Clifford Armion: I was really surprised when I read Ragnarok and even when I heard about the book project. You like writing about psychology, about details, colours, textures, about works of art and crafts. It seems to me that myth is very remote from your usual subjects. How did you come to write about mythology?

A.S. Byatt: The publisher, Canongate, has commissioned a series of writings of myths from various writers, internationally and in Britain. They said to me would I like to write a myth and I said this is my myth, the death of the Gods. I have been slightly worried because some of the myths that have been written seem to regard it as their business to modernise the story and take out the theological elements to make it human. That is exactly what I think you want not to do. A myth is not human. A myth is a different kind of story. I think most of my novels have a mythical layer, a series of mythical images running under the natural ones, the real world ones. Some of my short stories are attached to the world of mythology and fairy tales. I’m not a religious creature but anyone looking at human beings sees that myths have been part of human life since the beginning. There’s a very great scientist, E.O. Wilson, who studies ants. He has a wonderful page where he has a series of thing that are in all human societies and things that are in all ants societies. I think he can’t possibly know whether ants have myths or not but he says all human societies have a myth. I’ve thought about this and myth has haunted all my writing and thinking since I was a very small child like the child in the book.

C.A.: Do you think there is such a thing as a British mythology? Your Chapter about Iggdrasil made me think of the Anglo-Saxon poem The Dream of the Rood in which you have a comparison between the cross and a tree which is reminiscent of Iggdrasil.

A.S.B.: Part of my problem is that I went to Cambridge and not Oxford, and I didn’t have to do Anglo-Saxon, and I didn’t. I did Italian so I read Dante, and my interest in Norse mythology is very much my own. I never studied The Dream of the Rood, but you’re absolutely right about it. I think the English people are not very good at mythology, just as I think the French do not seem to have a lot of indigenous fairy tales. The English have fairy tales. The last Archbishop of Canterbury, Rowan Williams wrote a book about Welsh mythology and I talked to him from time to time about mythology and – he is passionately interested in it – I think the Welsh have much more mythology than the English who are rather down to earth. We have nasty beasts and witch women and traps for unwary children. There’s a terrible thing called Yallery Brown, which means yellowish brown, which lives in a hole in Lincolnshire, and it you get anywhere near it, it sucks you and you’re finished. That’s an English myth, it’s not a grand myth about Gods, it’s just a rather nasty creature behind a stone that will get you if you are stupid enough to go near it. There are a lot of 19th century books called fairy mythology. There was an attempt in the 19th century – when everyone was interested in myth – to collect English fairy tales and turn them into an English mythology, whereas I think there is a profound difference between a myth and a fairy tale. I know there’s a difference and I found it very hard to define. I think a myth – I thought as a girl – is something that attempts to explain the universe, or to personify the universe, to personify the nature of things, whereas a fairy tale is a story you tell in the dark, around the fire, to amuse yourself or to frighten yourself or comfort yourself. I really do not know why we so need stories that are not true. I have to get back to England and talk to Terry Pratchett about why do we need fantasy. Terry Pratchett is one of my complete heroes. I think he understands myth and fairy tales and modern life and the nature of narrative, and the nature of language. I think his use of the English language is about a hundred times as good as J.K. Rowling’s. He is so witty and clever. You think you’ve understood something and read it another two years later and actually there’s another two or three layers to it. He is very clever. But I don’t know why we need fantasy, I hope you will tell me…

I’ve been reading a lot of Freud because my next novel is about surrealism and psychoanalysis. Freud realised how important it was that when we were dreaming untrue things happened, and untrue beast were created by joining one thing with another, and animals spoke. He started analysing it in terms of human sexuality. There was another psychoanalyst called Karl Abraham in Berlin who wrote a little book I’ve just been reading, about dreams and myths. He does a very subtle analysis of the use of the myth of the sun and the earth and the creation of fire in different countries. He does it very carefully and again he says it is all to do with human sexuality, but he does not reduce it to the sexual. He talks about the nature of men and about the nature of women.

_DIRECTION_
Name every person A.S. Byatt mentions by name in her replies in the interview. The records have no connection to the interview.

_RECORDED INFORMATION_

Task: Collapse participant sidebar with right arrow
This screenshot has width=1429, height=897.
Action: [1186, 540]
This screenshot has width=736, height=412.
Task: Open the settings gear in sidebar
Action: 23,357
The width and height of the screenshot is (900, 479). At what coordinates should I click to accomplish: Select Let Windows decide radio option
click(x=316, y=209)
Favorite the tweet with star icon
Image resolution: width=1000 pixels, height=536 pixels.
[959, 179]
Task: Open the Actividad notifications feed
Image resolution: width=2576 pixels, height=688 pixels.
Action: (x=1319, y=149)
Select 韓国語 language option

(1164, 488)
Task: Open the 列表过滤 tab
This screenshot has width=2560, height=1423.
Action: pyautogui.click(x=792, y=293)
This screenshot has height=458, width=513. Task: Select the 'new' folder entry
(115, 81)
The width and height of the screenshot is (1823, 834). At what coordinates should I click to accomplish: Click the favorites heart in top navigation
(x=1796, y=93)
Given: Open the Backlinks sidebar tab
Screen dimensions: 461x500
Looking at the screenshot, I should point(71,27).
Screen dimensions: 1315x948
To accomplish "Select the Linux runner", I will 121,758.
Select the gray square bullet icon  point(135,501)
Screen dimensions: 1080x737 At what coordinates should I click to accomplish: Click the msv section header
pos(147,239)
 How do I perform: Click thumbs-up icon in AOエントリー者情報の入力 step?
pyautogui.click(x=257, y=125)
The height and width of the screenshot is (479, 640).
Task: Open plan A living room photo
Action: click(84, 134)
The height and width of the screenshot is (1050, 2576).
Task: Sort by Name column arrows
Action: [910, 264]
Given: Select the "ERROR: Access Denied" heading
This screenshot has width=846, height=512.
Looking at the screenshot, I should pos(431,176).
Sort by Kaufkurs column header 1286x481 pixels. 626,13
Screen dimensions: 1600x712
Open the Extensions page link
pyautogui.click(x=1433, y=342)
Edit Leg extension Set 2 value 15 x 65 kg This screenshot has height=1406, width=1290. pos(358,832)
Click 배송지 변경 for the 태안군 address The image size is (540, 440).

_EXERCISE RESPONSE_
- E.O. Wilson
- Dante
- Rowan Williams
- Terry Pratchett
- J.K. Rowling
- Freud
- Karl Abraham